• **Brief**: Please return, exactly and only, the lines beginning at the top of the entries below and ending with the line containing "This screenshot has height=642, width=1280."; keep out the pictures.

• **Exercise inputs**:
★ ★ ★ ★
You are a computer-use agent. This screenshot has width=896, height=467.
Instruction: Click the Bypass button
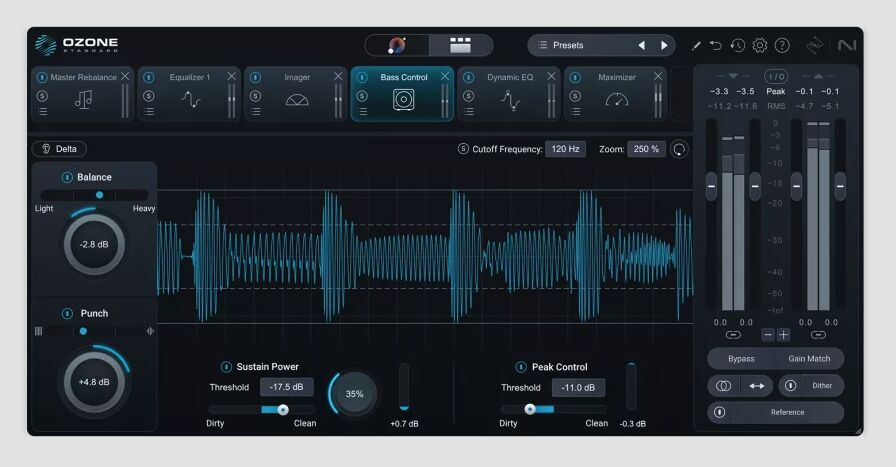(741, 358)
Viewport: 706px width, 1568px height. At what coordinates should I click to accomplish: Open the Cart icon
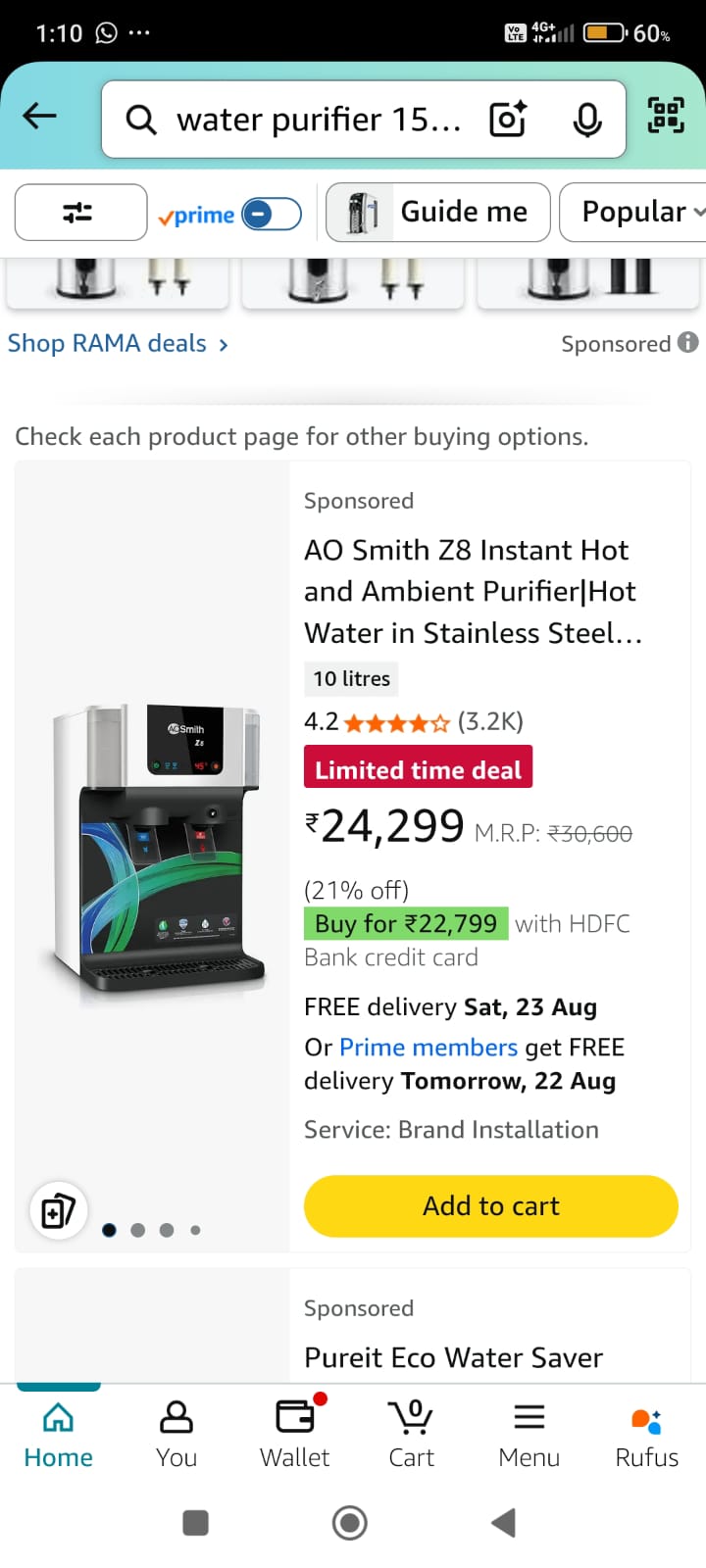[x=412, y=1433]
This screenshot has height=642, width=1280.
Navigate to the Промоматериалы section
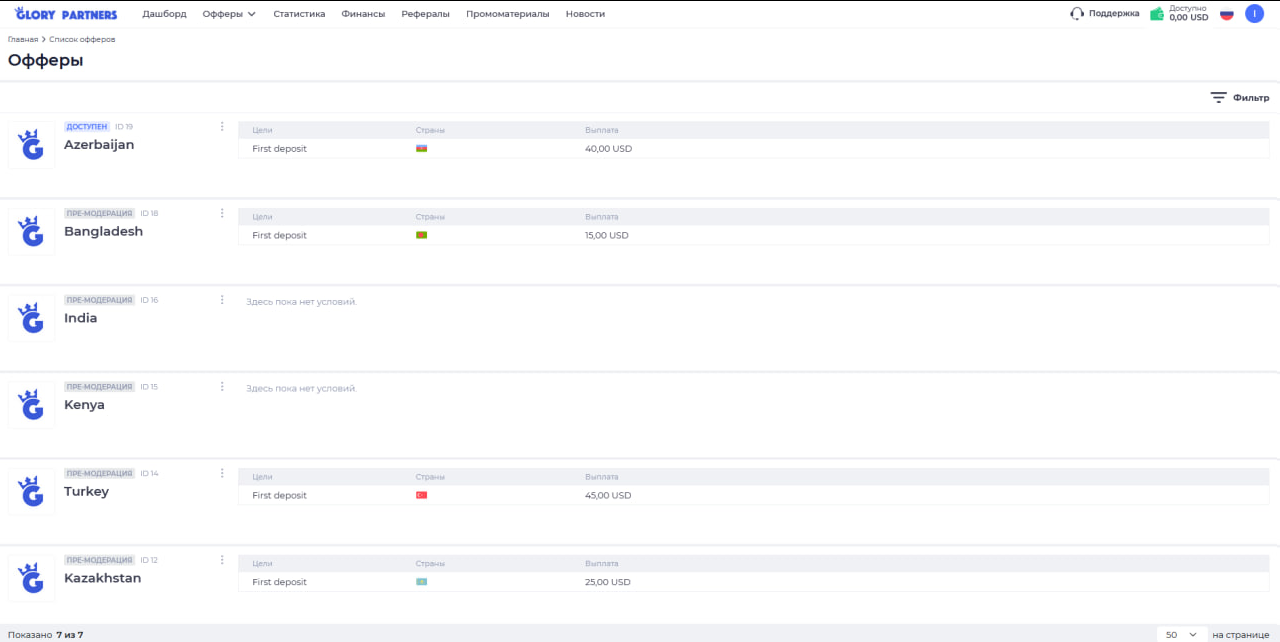pyautogui.click(x=507, y=14)
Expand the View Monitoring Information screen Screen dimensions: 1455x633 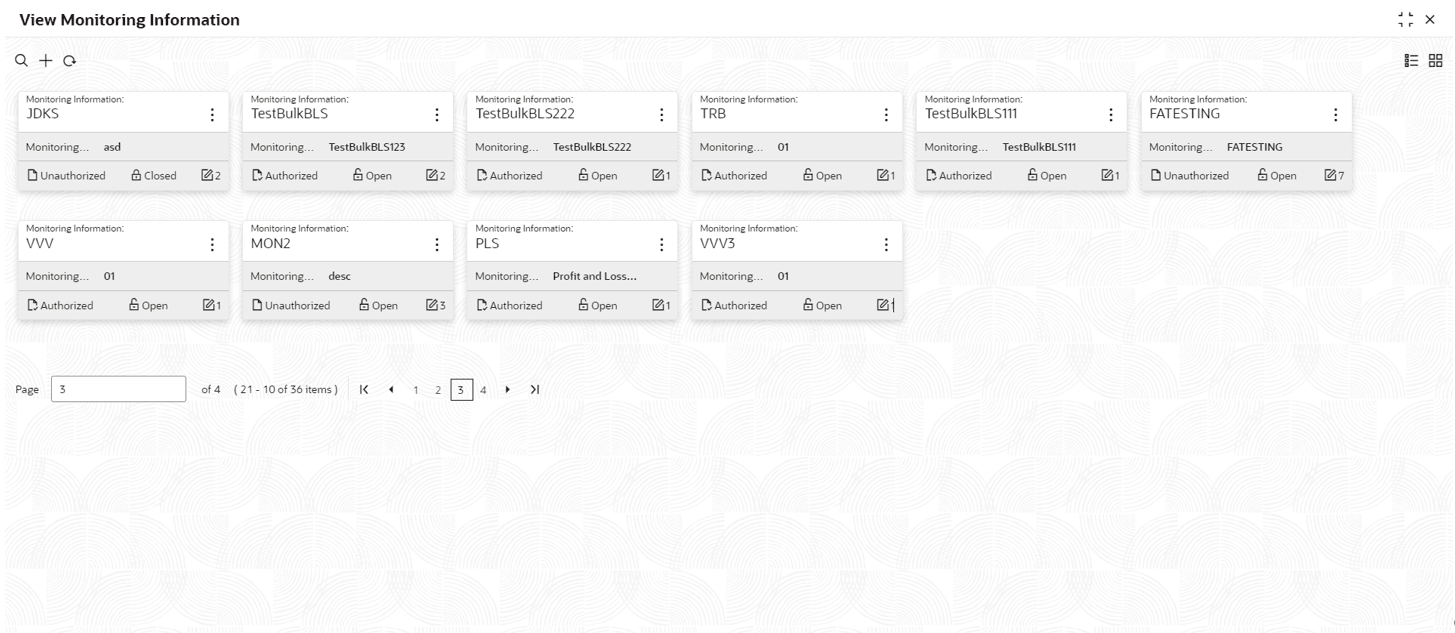pyautogui.click(x=1406, y=19)
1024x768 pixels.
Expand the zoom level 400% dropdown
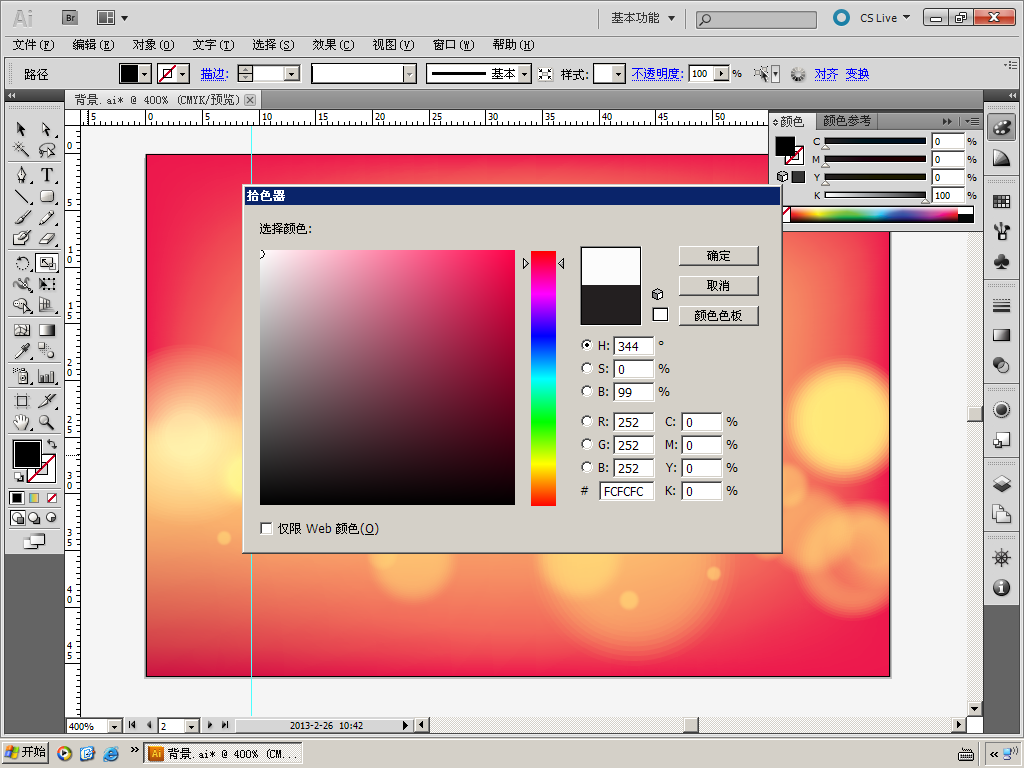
★ ★ ★ ★
• **Solution to the problem**:
You are a computer-use agent. This screenshot has width=896, height=467.
Instruction: Click the Bypass button
(741, 358)
Viewport: 706px width, 1568px height. At what coordinates should I click to accomplish: Open the Cart icon
[x=412, y=1433]
This screenshot has height=642, width=1280.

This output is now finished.